• _Work order_
Please reproduce the entries below exactly, leaving the pictures out.

──────── Task material ────────

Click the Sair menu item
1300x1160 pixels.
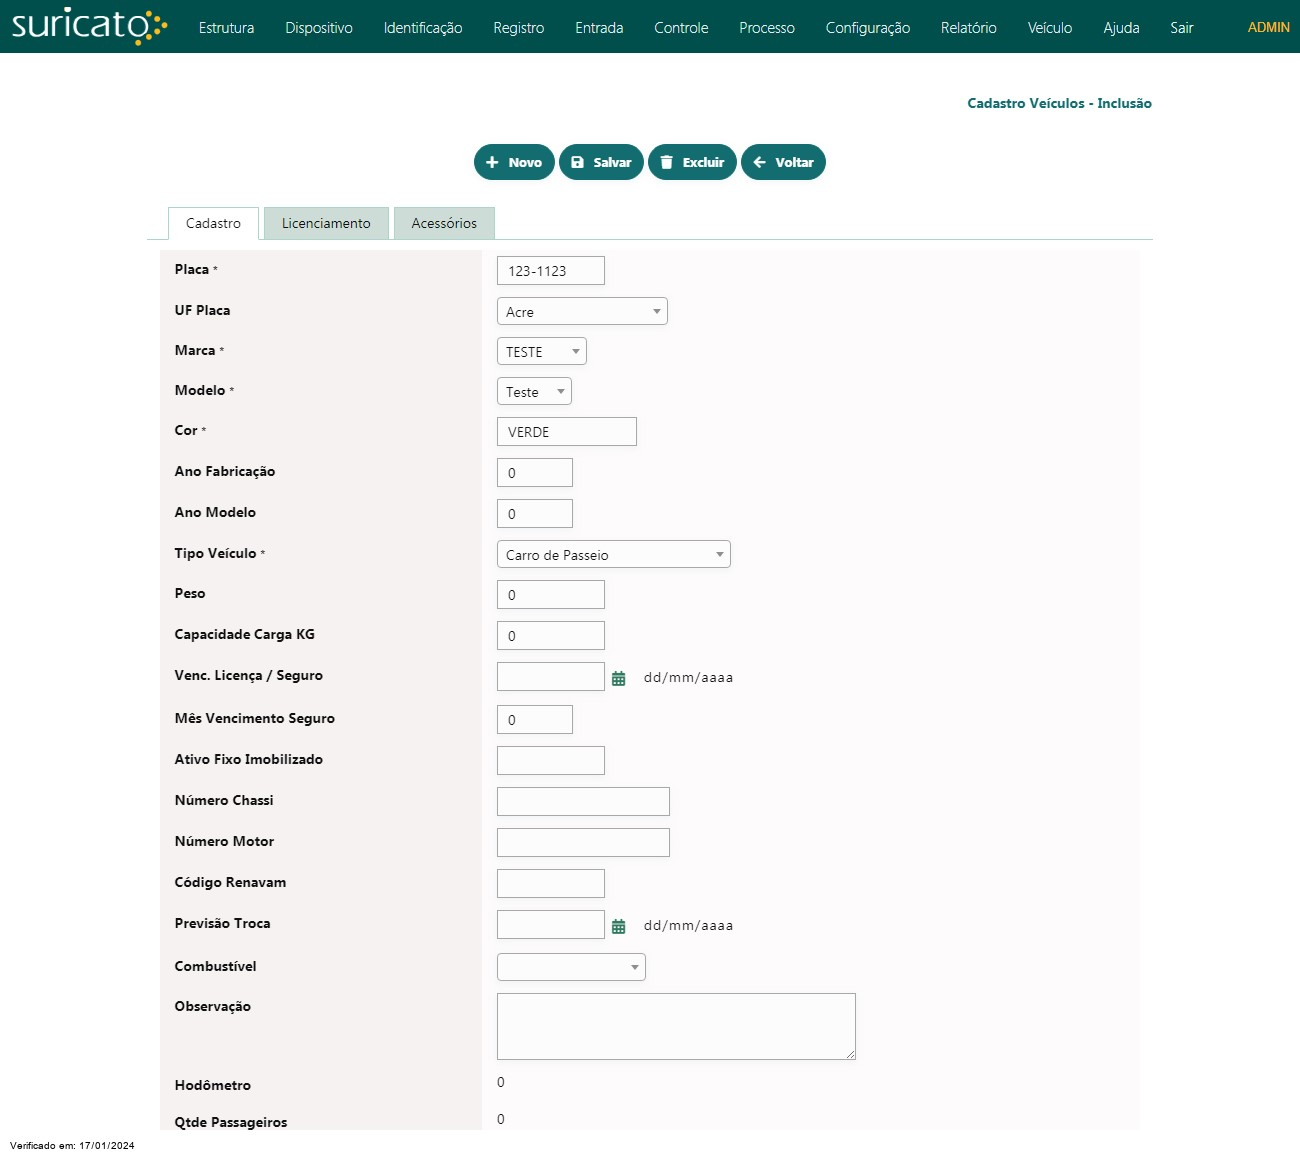[1181, 28]
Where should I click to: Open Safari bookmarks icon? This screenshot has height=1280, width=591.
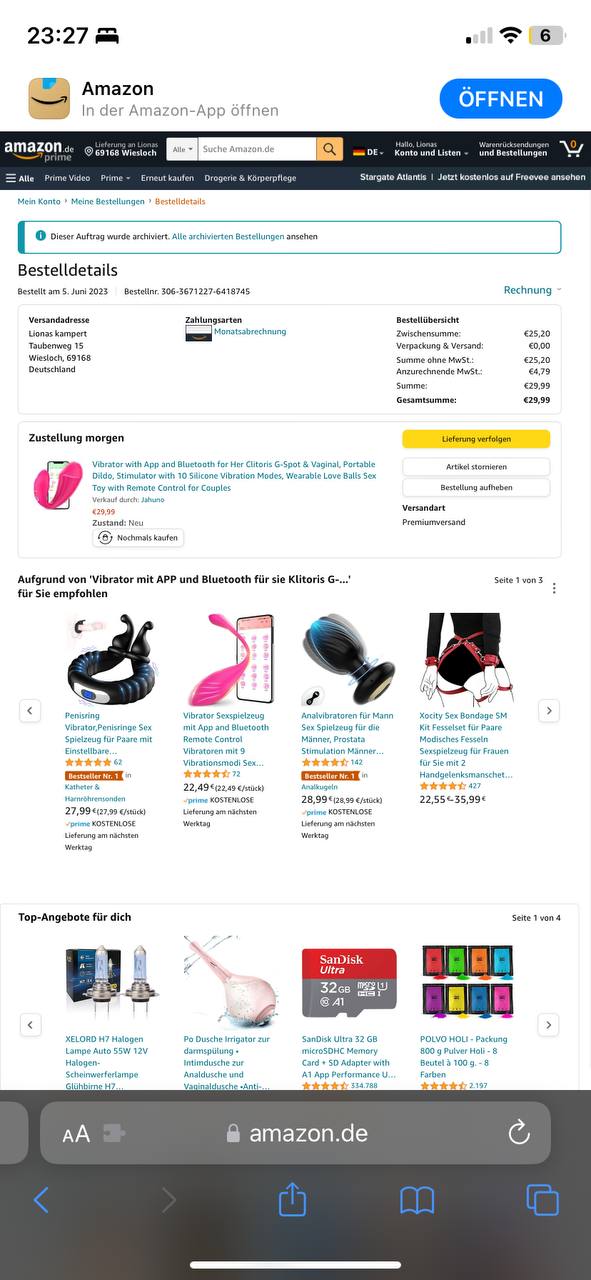pyautogui.click(x=417, y=1200)
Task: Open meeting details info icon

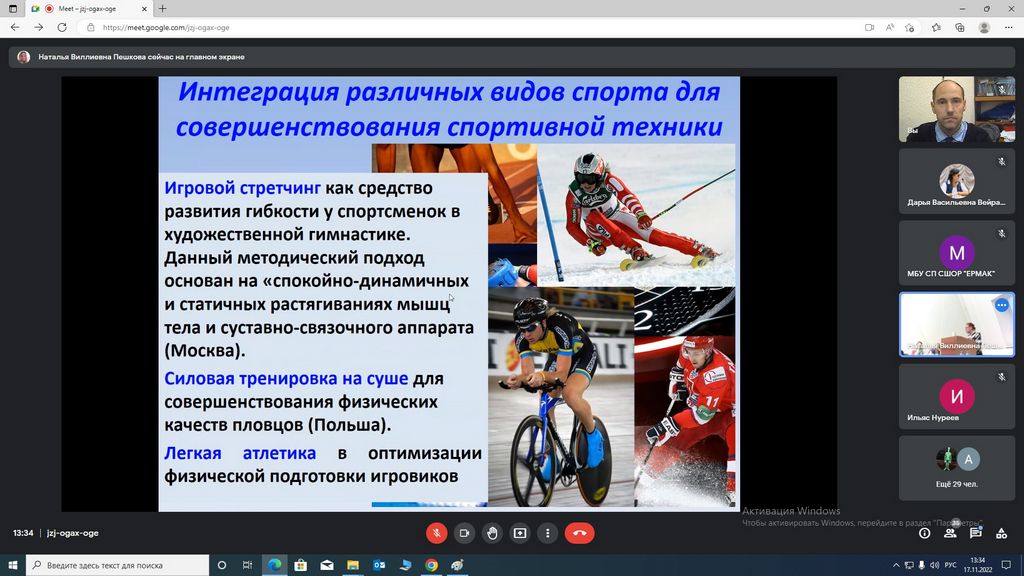Action: [x=924, y=533]
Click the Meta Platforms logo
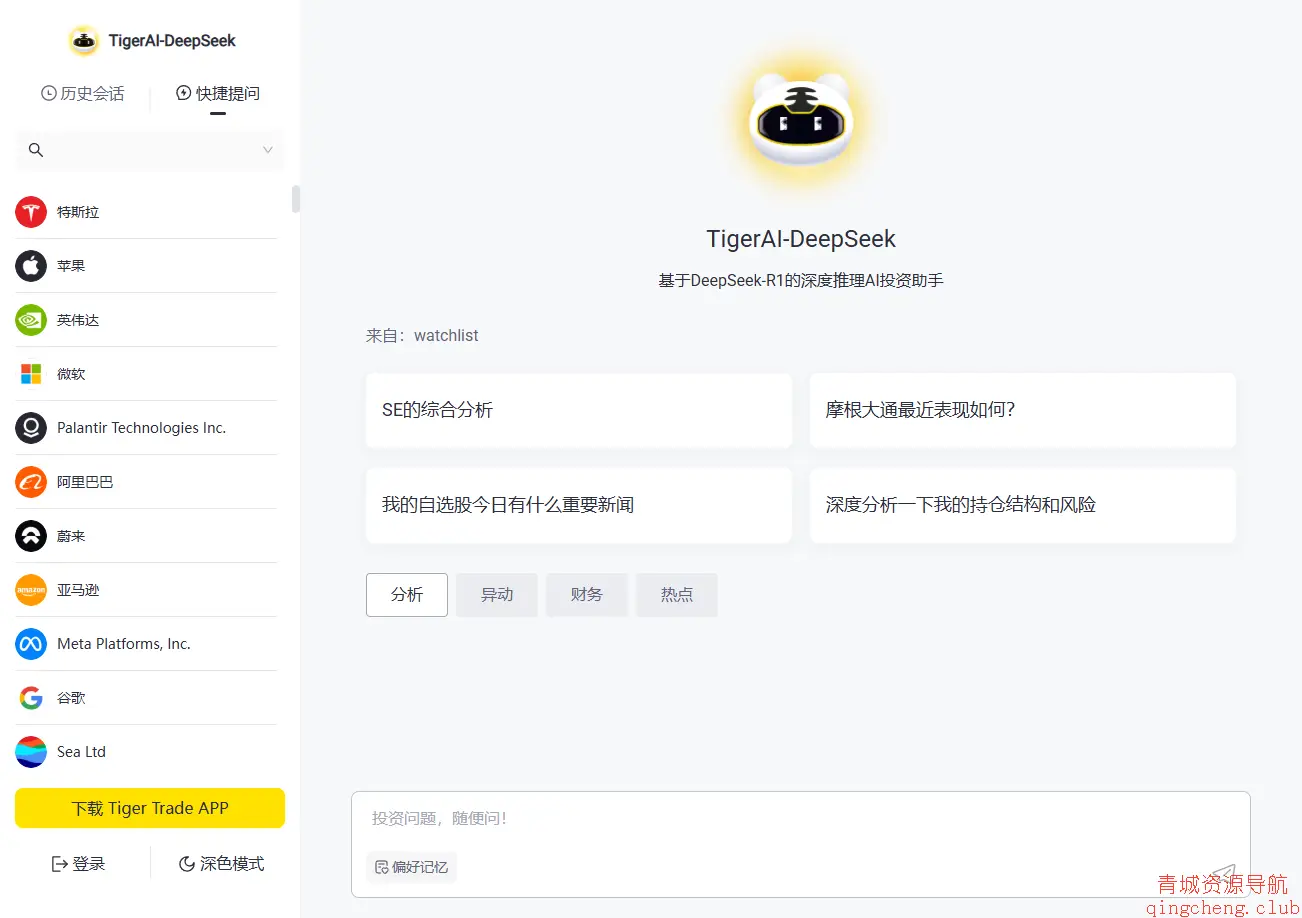1302x918 pixels. tap(31, 644)
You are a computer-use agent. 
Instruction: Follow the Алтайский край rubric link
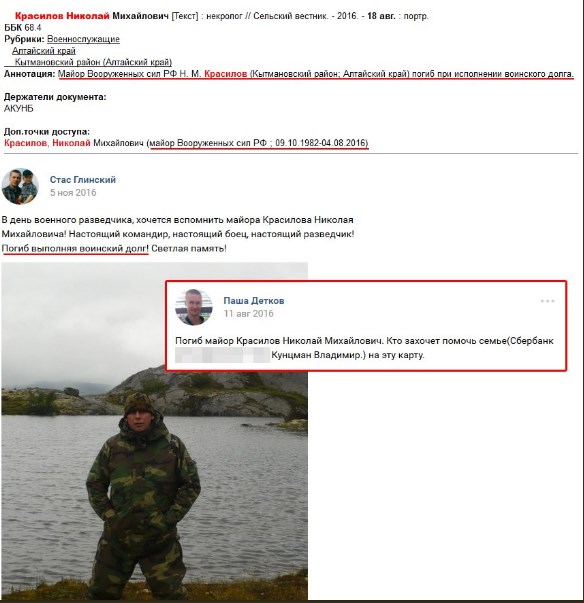click(x=43, y=51)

────────

• _Task answer_
Click the Sair menu item
1300x1160 pixels.
[1181, 28]
Where should I click to: Open Safari bookmarks icon? This screenshot has height=1280, width=591.
pyautogui.click(x=417, y=1200)
Task: Open meeting details info icon

Action: [x=924, y=533]
Click the Meta Platforms logo
1302x918 pixels. tap(31, 644)
You are a computer-use agent. 
Instruction: Follow the Алтайский край rubric link
click(x=43, y=51)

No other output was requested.